102      At the same time, McLachlin J. was pretty clear in Soulos that, while a constructive trust “may be imposed where good conscience so requires” (para. 34), “[t]he situations which the judge may consider in deciding whether good conscience requires imposition of a constructive trust may be seen as falling into two general categories” (unjust enrichment and situations where property had been obtained by a wrongful act) (para. 36). It was her view that “[w]ithin these two broad categories, there is room for the law of constructive trust to develop and for greater precision to be attained, as time and experience may dictate” (para. 43). Rothstein J. re-affirmed this view in Professional Institute of the Public Service of Canada v. Canada (Attorney General), 2012 SCC 71, [2012] 3 S.C.R. 660, at paras. 144-145.

103      I do not think it is necessary to resolve this debate for purposes of this appeal.

104      Most of the authorities in which courts have been willing to override a beneficiary designation can be explained on the basis of an agreement between one of the claimants and the insured that removed the insured’s ability to designate a later beneficiary.2 As noted earlier, Shannon involved a separation agreement in which the insured undertook to name his first spouse as a beneficiary irrevocably. In Bielny, the separation agreement required the insured to name the children of the first marriage as irrevocable beneficiaries. In Fraser v. Fraser, the trial judge found on the facts that the terms of the separation agreement requiring the insured to maintain the plaintiff as beneficiary were tantamount to an irrevocable designation.

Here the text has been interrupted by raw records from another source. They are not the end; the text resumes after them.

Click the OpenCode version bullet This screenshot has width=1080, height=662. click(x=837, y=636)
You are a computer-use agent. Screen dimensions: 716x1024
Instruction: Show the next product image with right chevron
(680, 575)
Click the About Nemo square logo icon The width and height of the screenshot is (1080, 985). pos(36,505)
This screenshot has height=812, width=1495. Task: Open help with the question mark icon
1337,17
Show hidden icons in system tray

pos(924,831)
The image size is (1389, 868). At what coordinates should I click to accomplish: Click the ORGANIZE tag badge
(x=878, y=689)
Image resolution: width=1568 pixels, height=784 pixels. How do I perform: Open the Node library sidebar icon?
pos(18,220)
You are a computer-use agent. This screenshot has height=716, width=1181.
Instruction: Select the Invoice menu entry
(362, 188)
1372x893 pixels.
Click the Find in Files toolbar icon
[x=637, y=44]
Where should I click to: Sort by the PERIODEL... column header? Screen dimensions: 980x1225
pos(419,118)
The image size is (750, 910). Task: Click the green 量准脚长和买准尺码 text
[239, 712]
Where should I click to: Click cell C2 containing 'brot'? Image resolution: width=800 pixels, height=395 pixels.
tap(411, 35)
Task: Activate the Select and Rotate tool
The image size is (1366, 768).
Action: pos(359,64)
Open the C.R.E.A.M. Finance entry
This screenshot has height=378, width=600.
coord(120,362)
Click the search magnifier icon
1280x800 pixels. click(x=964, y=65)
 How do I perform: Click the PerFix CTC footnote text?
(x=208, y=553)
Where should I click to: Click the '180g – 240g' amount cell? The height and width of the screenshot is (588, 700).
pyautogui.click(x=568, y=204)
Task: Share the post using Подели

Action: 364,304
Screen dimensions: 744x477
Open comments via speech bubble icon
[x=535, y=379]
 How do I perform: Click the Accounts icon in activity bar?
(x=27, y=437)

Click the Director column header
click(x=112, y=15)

105      Whether these authorities need to be re-examined in light of Soulos, as suggested in some authorities — see, for example, Love v. Love, 2013 SKCA 31, 359 D.L.R. (4th) 504 — is not something that need be determined here. As I have concluded above, it was not open to the application judge on this record to hold that the oral agreement between the Moores constituted an equitable assignment, or that it was tantamount to an irrevocable beneficiary designation.

106      Absent those considerations, I do not see anything in the circumstances of this case that would place it in some other “good conscience” category not caught with the rubric of either wrongful act (not asserted here) or unjust enrichment. For that reason, I do not see the need to resolve the foregoing debate about whether Soulos has restricted the categories for imposing a remedial constructive trust to unjust enrichment or wrongful act or whether there remains some additional “good conscience” basis.

107      Simply because wrongful act is not asserted, and unjust enrichment is unsuccessful, does not mean that some other “good conscience” basis must exist on the facts. To engage in such an exercise, on this record at least, it seems to me, would undermine the rationale for creation of the juristic reason element in the first place.